Police identified the driver as a 45-year-old from the Arab town of Kfar Kassem in central Israel.
“The terrorist was neutralized,” a spokesman told AFP.
Palestinian Islamist movement Hamas, which rules Gaza, said the attack was a “natural and legitimate response” to Israel’s “aggression” in Al-Aqsa mosque.
Earlier Friday, two British-Israeli sisters aged 16 and 20 were killed, and their mother seriously wounded when their car was fired on in the Jordan Valley in the occupied West Bank.
The army said it had launched a manhunt for the perpetrators.
Following the Tel Aviv attack, Prime Minister Benjamin Netanyahu instructed the police to “mobilize all reserve border police units” and directed the army to “mobilize additional forces,” his office said.
Police said four reserve battalions of border police would be deployed in city centers from Sunday, in addition to units already deployed in the Jerusalem region and in the central city of Lod, which has a mixed population of Jews and Arabs.
In the West Bank, Israeli troops came under fire in a drive-by shooting in the northern town of Yabad overnight, the army said Saturday.
One hit was identified among the assailants, an army statement said.
Friday’s attacks came after Israel launched air strikes and an artillery bombardment before dawn in response to rocket fire from the Gaza Strip and Lebanon.
It was the heaviest rocket fire from Lebanon since Israel fought a 34-day war with Iran-backed militant group Hezbollah in 2006 and the first time Israel has confirmed an attack on Lebanese territory since April 2022.

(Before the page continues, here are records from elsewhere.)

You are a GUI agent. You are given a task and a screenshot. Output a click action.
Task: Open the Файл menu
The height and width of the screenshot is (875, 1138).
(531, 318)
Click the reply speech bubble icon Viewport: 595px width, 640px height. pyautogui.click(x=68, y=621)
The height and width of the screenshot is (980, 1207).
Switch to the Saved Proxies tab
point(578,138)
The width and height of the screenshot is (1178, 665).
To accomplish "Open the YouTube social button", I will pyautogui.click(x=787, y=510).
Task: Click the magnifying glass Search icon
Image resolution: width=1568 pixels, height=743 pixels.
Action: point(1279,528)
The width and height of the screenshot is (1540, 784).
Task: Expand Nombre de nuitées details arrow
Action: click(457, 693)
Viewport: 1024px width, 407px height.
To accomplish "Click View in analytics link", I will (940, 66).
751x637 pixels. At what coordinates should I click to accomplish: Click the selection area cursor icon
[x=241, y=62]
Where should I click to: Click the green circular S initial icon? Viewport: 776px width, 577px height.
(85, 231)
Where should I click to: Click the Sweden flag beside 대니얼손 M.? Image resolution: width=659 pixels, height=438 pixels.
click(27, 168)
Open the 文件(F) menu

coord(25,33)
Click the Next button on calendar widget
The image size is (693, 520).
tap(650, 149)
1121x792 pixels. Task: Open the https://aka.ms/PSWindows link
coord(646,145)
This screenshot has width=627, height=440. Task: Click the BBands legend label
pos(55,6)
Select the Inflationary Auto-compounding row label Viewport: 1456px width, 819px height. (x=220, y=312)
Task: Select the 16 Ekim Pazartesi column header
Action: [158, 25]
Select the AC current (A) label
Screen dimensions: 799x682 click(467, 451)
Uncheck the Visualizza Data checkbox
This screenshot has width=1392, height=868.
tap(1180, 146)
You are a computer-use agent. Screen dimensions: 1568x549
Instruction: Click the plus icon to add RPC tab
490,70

Israel “struck targets, including terror infrastructure, belonging to the Hamas terrorist organization in southern Lebanon,” the army said.
The Lebanese army said it had found and dismantled a multiple rocket launcher in an olive grove in the Marjayoun area near the border, still loaded with six primed rockets.
In Gaza, the Israeli army said it had hit two tunnels and “two weapon manufacturing sites” in response to the “security violations of Hamas.”
It said air defenses had intercepted 25 rockets from Lebanon on Thursday, while five had hit Israeli territory.
Israel “will not allow the Hamas terrorist organisation to operate from within Lebanon,” it said.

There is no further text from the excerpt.